Provided passage ▸

While the distinction drawn between workplaces described in paragraphs 66 and 67 is valid overall, employers should be encouraged to consider protecting their employees' health by banning or restricting smoking by clients in certain workplaces described in paragraph 67. In particular, the decision as to what is reasonably practicable should take into consideration both precedent and changing norms: for example, non-smoking policies have successfully been introduced in certain public houses, cafés and hotels, and the provision of non-smoking facilities has grown enormously over recent years.

9. Are the rest of the proposals in the draft ACoP workable? How could they be improved?

Protection of health. A sound ACoP must be based on recognition of the expert scientific consensus that passive smoking harms health. Listings of especially sensitive groups should include people with existing cardiovascular [3] or cerebrovascular [4] disease. In addition, pregnant women should be entitled to special protection: the SCOTH report draws attention to 'the dangers of ETS in foetal development' [5], and the Independent Scientific Committee on Smoking and Health recommended that during pregnancy, women should 'avoid as practicably as possible exposure to other people's smoke' [6]. Appropriate sources of health information include health authorities and groups. The campaign group FOREST is neither an independent nor an authoritative source in this respect.

Stored data ▸
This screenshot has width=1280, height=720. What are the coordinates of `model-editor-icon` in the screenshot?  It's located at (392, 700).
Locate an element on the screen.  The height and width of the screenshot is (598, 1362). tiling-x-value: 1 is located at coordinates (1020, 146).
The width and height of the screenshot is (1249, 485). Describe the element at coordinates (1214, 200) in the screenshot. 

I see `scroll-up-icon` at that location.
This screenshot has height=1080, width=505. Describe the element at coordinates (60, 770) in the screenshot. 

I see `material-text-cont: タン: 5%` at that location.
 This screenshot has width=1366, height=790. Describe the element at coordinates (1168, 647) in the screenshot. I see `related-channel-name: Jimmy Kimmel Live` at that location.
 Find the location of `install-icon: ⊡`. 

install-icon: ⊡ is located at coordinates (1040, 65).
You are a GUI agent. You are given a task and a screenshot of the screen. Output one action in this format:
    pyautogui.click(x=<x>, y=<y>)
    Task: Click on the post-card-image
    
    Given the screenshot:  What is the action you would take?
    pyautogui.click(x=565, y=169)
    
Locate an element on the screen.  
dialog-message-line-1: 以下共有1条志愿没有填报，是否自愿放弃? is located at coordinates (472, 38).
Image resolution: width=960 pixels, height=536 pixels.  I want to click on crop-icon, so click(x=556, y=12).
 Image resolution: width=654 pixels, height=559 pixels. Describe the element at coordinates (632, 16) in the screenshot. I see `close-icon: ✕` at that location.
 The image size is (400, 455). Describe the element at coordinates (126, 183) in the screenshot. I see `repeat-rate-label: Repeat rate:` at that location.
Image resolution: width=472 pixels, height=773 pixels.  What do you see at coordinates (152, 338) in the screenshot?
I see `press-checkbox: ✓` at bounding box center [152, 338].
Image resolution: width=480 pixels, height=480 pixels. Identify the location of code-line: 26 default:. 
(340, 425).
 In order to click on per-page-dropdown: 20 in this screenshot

Required tasks ▸
1. In the passage on the draft ACoP, which campaign group is described as neither an independent nor an authoritative source?
2. Repeat word for word everything in the passage on the draft ACoP from "While the distinction" down to "they be improved?".

Expected outputs ▸
1. FOREST

2.
While the distinction drawn between workplaces described in paragraphs 66 and 67 is valid overall, employers should be encouraged to consider protecting their employees' health by banning or restricting smoking by clients in certain workplaces described in paragraph 67. In particular, the decision as to what is reasonably practicable should take into consideration both precedent and changing norms: for example, non-smoking policies have successfully been introduced in certain public houses, cafés and hotels, and the provision of non-smoking facilities has grown enormously over recent years.

9. Are the rest of the proposals in the draft ACoP workable? How could they be improved?